Maine Medical Center, a 606-bed tertiary care and teaching hospital, part of the seven-hospital MaineHealth System, has begun a 20-month roll out of a new $90 million electronic health record system.
The Epic system, which replaces Maine Med’s Eclipsys system, will match up with the ambulatory systems that are rolling out now in MaineHealth’s owned and affiliated medical practices.
“We anticipate our providers with MMC privileges will continue to have secure access to relevant inpatient clinical data,” said Greg McCarthy, vice president of information services and health plan operations at Martin’s Point Health Care, a Portland, Maine-based multi-specialty practice. “Additionally, MMC and Martin’s Point Health Care are pilot members of HealthInfonet (HIN) and hope to continue to increase the amount of clinical data available for secure exchange among our providers.”
It made sense to select Epic for inpatient, also, said MaineHealth CIO Barry Blumenfeld.
Rather than a best-of-breed approach that many CIOs espoused in years past, most now see more merit in a single vendor approach. Blumenfeld is amond them.
“The end-user interface stays consistent across all venues including ambulatory and inpatient, and the information that’s in the repository is integrated in a way that only a single database can do,” he said.
The goal, said Blumenfeld, is to have a more integrated workflow, a more integrated presentation and more integrated data set.
“This also helps, by the way, when we start to talk about measuring the quality that we deliver and population health efforts – making sure people get their flu shot or making sure everyone gets aspirin after a myorcardial infarction,” he said. “Those things are greatly aided by our ability to capture all the data in one big bucket and then analyze it to improve the care we deliver.”

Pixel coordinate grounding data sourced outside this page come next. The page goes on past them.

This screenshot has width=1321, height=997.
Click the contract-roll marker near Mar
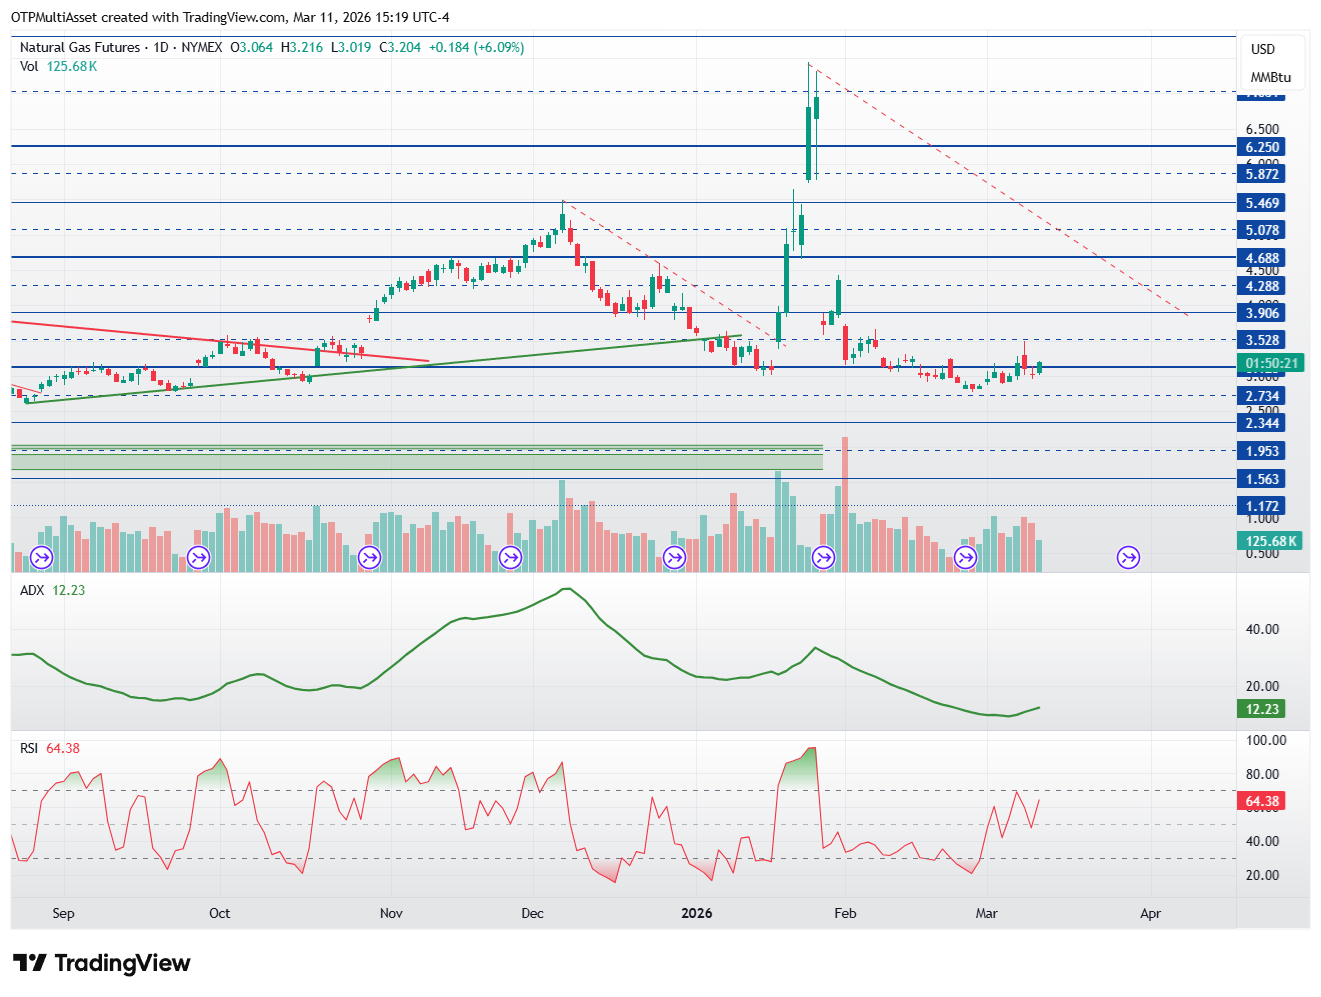(x=966, y=557)
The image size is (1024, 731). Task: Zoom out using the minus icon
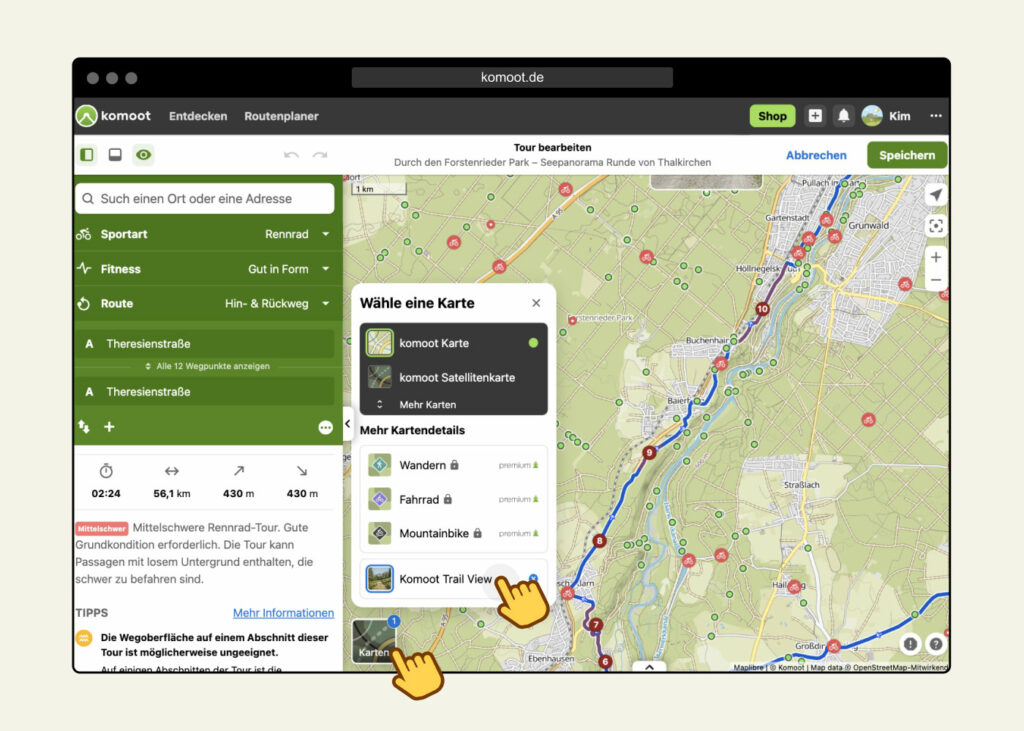coord(936,281)

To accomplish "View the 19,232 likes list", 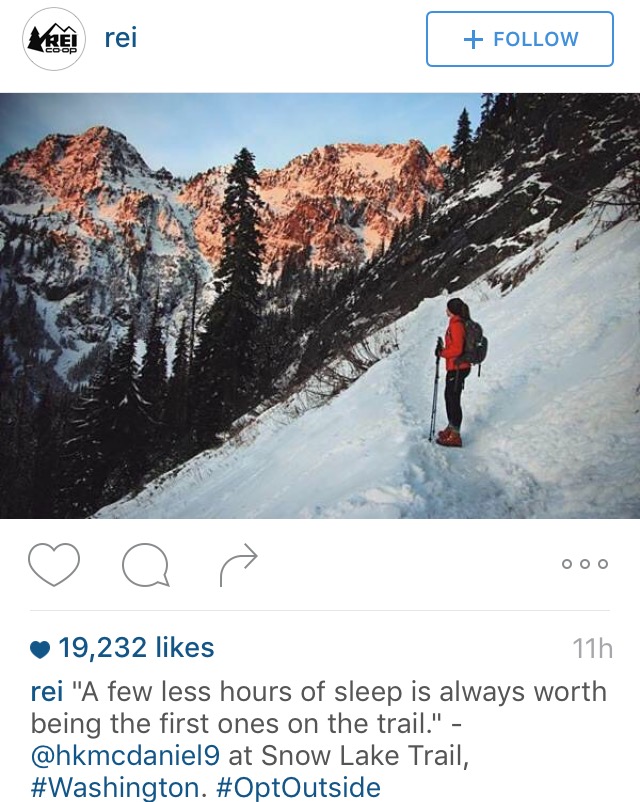I will (136, 648).
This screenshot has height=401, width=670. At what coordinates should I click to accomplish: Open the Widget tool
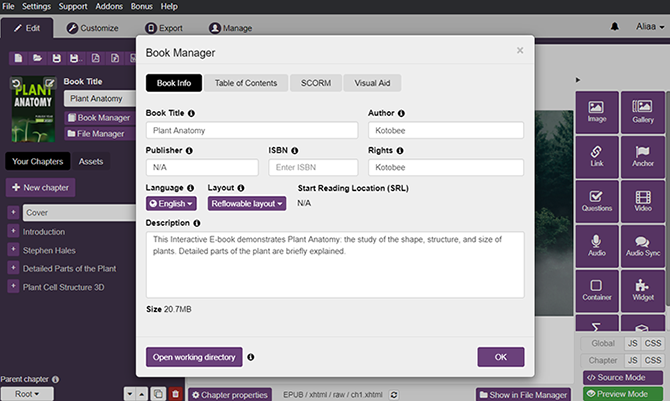click(641, 290)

“We found that Epic has a great reputation and ranks high on things like the KLAS rating and generally receives very high marks from the other systems that have adopted them in recent years,” Blumenfeld said.

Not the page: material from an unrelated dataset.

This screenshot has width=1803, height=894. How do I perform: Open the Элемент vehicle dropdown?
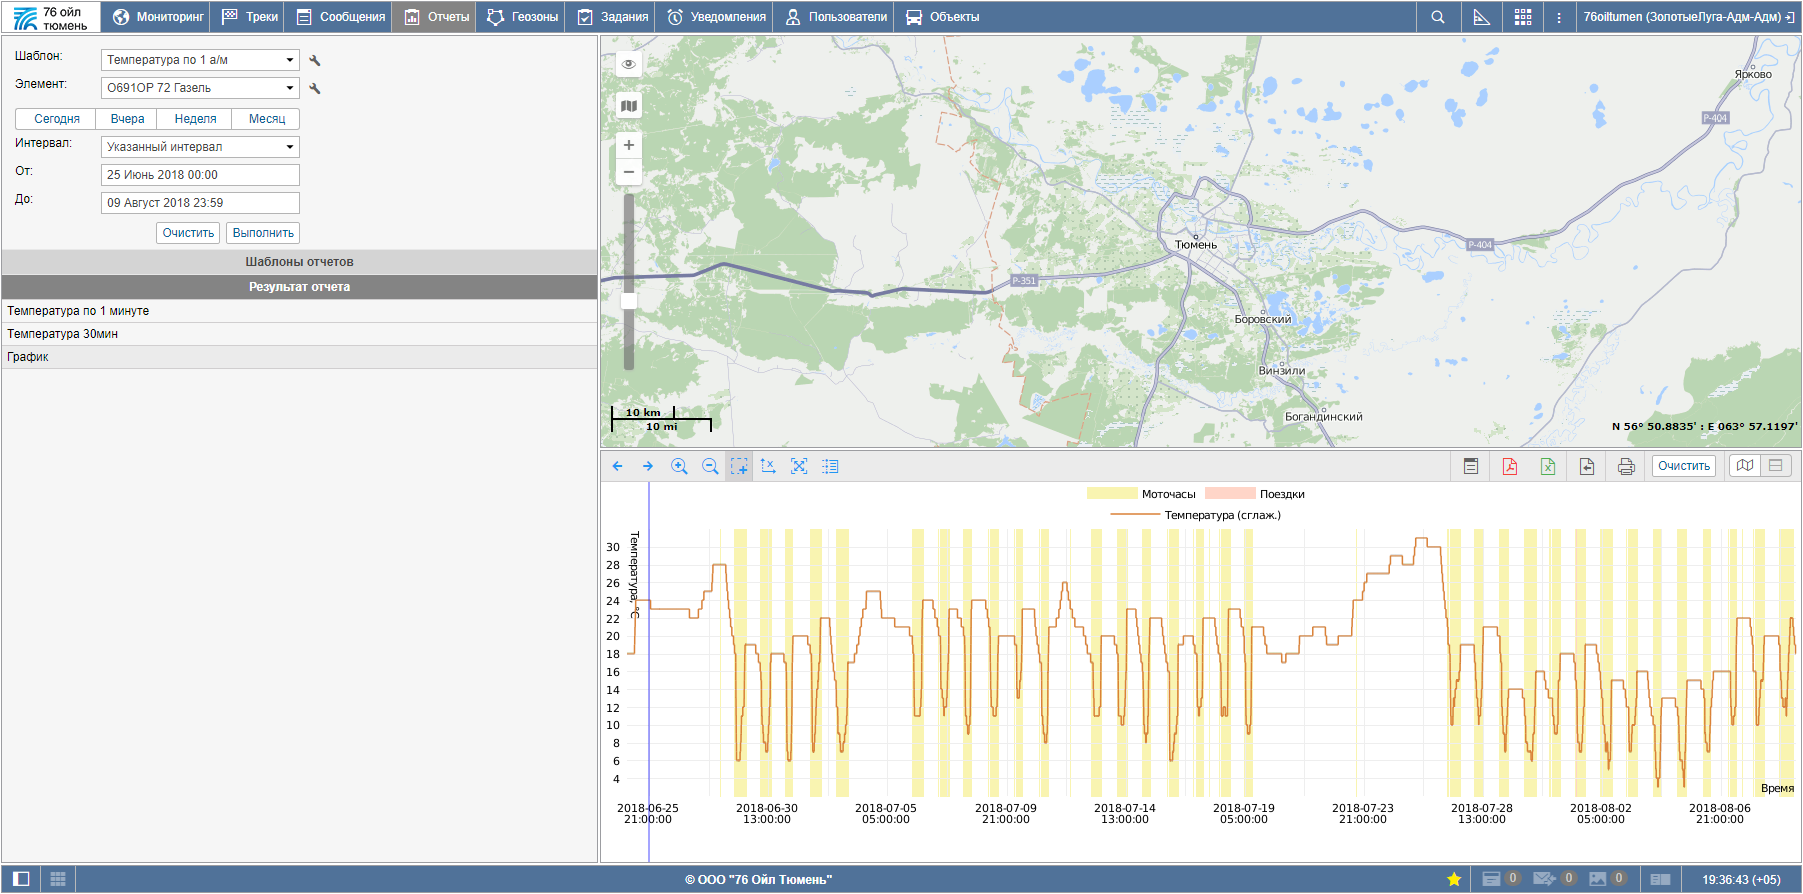[x=200, y=88]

Epic is the only vendor in a report published in August by research firm KLAS with high ratings for money's worth, contracting and costs - and Epic projects have the largest scope of any vendor, according to the author of the report and KLAS founder Kent Gale.
The idea is to have all seven MaineHealth hospitals working on the Epic platform. Today, Maine Med is using Eclipsys, while the other, smaller hospitals across rural parts of the state are using various versions of Meditech. The Eclipsys system has worked well for Maine Med, but at the time Maine Med was choosing a new system, Eclipsys, which recently merged with Allsripts, did not have a good option for the ambulatory side, Blumenfeld said.
The Maine Medical Center Board of Directors has already approved the project for its hospitals, and, as Blumenfeld put it, Maine Med is in “start-up mode.” The other hospitals in the MaineHealth system have to make their own decisions and the MaineHealth Board will vote on either Nov. 4 or Dec. 2. “All of our member facilities would like to move in this direction,” said Blumenfeld. “It’s also true that it’s expensive and each board has to weigh in on it. They’ll be doing that over the next month and a half.”
Showing meaningful use is “a complicated dance.” In the case of Maine Medical Center, it will wait until it’s moved to the Epic System. By Maine Med figures it still will be eligible for about $35 million in federal incentives, reducing the estimated $90M technology cost.
“It’s $35 million, and that’s not chicken feed,” he said.
There will be other savings, too, derived from avoided costs – “interfaces we don’t have to create or upgrades that we don’t have to do.”
Since most of the MaineHealth hospitals will not be moving to the Epic System until 2013, they will upgrade their Meditech system and apply for the first round of incentives.
MaineHealth would be looking at a technology initiative with or without federal incentives, Blumenfeld, said.
“This was a vision and a mission that we were already headed toward at Maine Health and at Maine Medical Center. Availabilty of ARRA incentives – certainly focused our efforts and probably accelerated them somewhat.
“Despite ARRA, despite accountable care, despite payment reform, the motivating factor here is for a patient to be able to walk into any MaineHealth facility and know that they’re known to that facility and know that their doctor has access to all their information whether it’s medication, whether it’s allergies, whether it’s problems. It’s to improve the quality of care that they’re going to get in the future.”